The third and most common knee injury in everyday tennis players is an aggravation to underlying arthritis. This occurs from either overuse or an acute irritation to a pre-existing arthritic condition. The best treatment for these injuries is the old RICE method (rest, ice, elevation, and compression).
Please click on the link to view these exercises. http://www.justinshaginawptatc.com/exercise-programs.html
As with any exercise program, please consult a medical professional if you have any questions or concerns.
There are a few simple exercises that will help keep you in the game. They should be performed 2-4 times a week at the recommended number of sets and repetitions. When in doubt, see an athletic trainer or physical therapist for an individualized program specific to you.
Sleeper stretch: this stretch helps to improve shoulder internal range of motion. Stretches should be pain free. Perform 3-5 repetitions holding for 30 seconds.
No moneys: Will help to improve scapular strength and control. Key is to squeeze your shoulders down and back. Only rotate arms out in a pain free range of motion. Do 2 sets to fatigue.
Timothy Tyler, PT, ATC from the Nicholas Institute of Sports Medicine and Athletic Trauma at Lenox Hill Hospital in New York City has developed an eccentric exercise program for tennis elbow using a rubber bar. His program has been validated by research and has been able to reduce symptoms fairly quickly.

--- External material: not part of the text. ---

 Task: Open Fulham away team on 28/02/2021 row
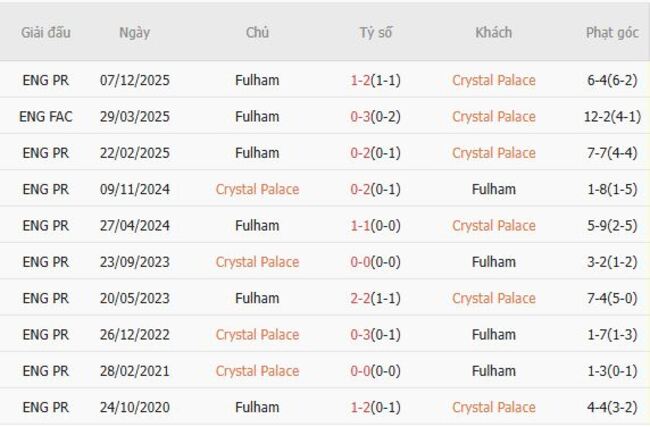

Plank exercises are probably the best and simplest exercises for core strengthening. Key is to contact not only your rectus abdominus (your 6 pack abs) but also your rotators and deep stabilizers (obliques, quadratus lumborum, and multifidus). To do this, suck in your belly button like you are trying to get into a tight pair of pants. Don’t hold your breath. You should feel your abs tight above and below your belly button and more importantly around your sides in your love handle region. Make sure to have good form with the planks (straight as an arrow through your ankles, knees, hips, shoulder and head) and only hold the position as long as you can maintain good form and tightened abs.
Flexibility is important in your thoracic and lumbar spine with extension and rotation being the key factors. Prone press ups or the cobra yoga pose is an excellent way to improve extension. Supine trunk rotation stretches will help maintain and improve rotational range of motion. These should be performed for 3-5 repetitions with 30 second hold. Do not work through pain with stretching.
Flexibility is also key in the lower extremities. Quad, hamstring, and calf stretches should be performed for 3-5 repetitions holding 30 seconds on each side. Once again, stretching should be pain free.
Justin Shaginaw, MPT, ATC is lead therapist and coordinator of sports medicine at Aria 3B Orthopaedic institute.
Tennis elbow can be a debilitating problem for the player and one that is even harder to treat by the sports medicine specialist. New research is showing the benefits of eccentric exercises for chronic tendonopathies such as tennis elbow, runner's/jumper's knee, and achilles tendonitis. These exercises are thought to facilitate tendon healing instead of just treating the symptoms with anti-inflammatory medication. Other treatments such as dynamic myofascial release, augmented soft tissue mobilization, and platelet rich plasma injections (PRP) are showing some promising results as well. What the New York Times article failed to mention is the relationship between kinetic chain dysfunctions and tennis elbow. Often times, tennis elbow is the result of problems somewhere else such as the shoulder or hips. Decreased shoulder flexibility and/or lack of core strength can be cause of elbow pain. It's like driving a car that is out of alignment, the tires wear unevenly until the alignment is corrected. So besides starting the above mentioned eccentric exercise program, make sure to see a sports medicine specialist to assess for any kinetic chain dysfunctions that may be the underlying cause of tennis elbow.